Recorded data START
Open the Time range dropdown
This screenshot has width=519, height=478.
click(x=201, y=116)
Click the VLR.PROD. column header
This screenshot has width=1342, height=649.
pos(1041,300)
Recorded data END
Copy all of the data above, character for character.

**Answer space:**
Open the Time range dropdown
This screenshot has width=519, height=478.
click(x=201, y=116)
Click the VLR.PROD. column header
This screenshot has width=1342, height=649.
pos(1041,300)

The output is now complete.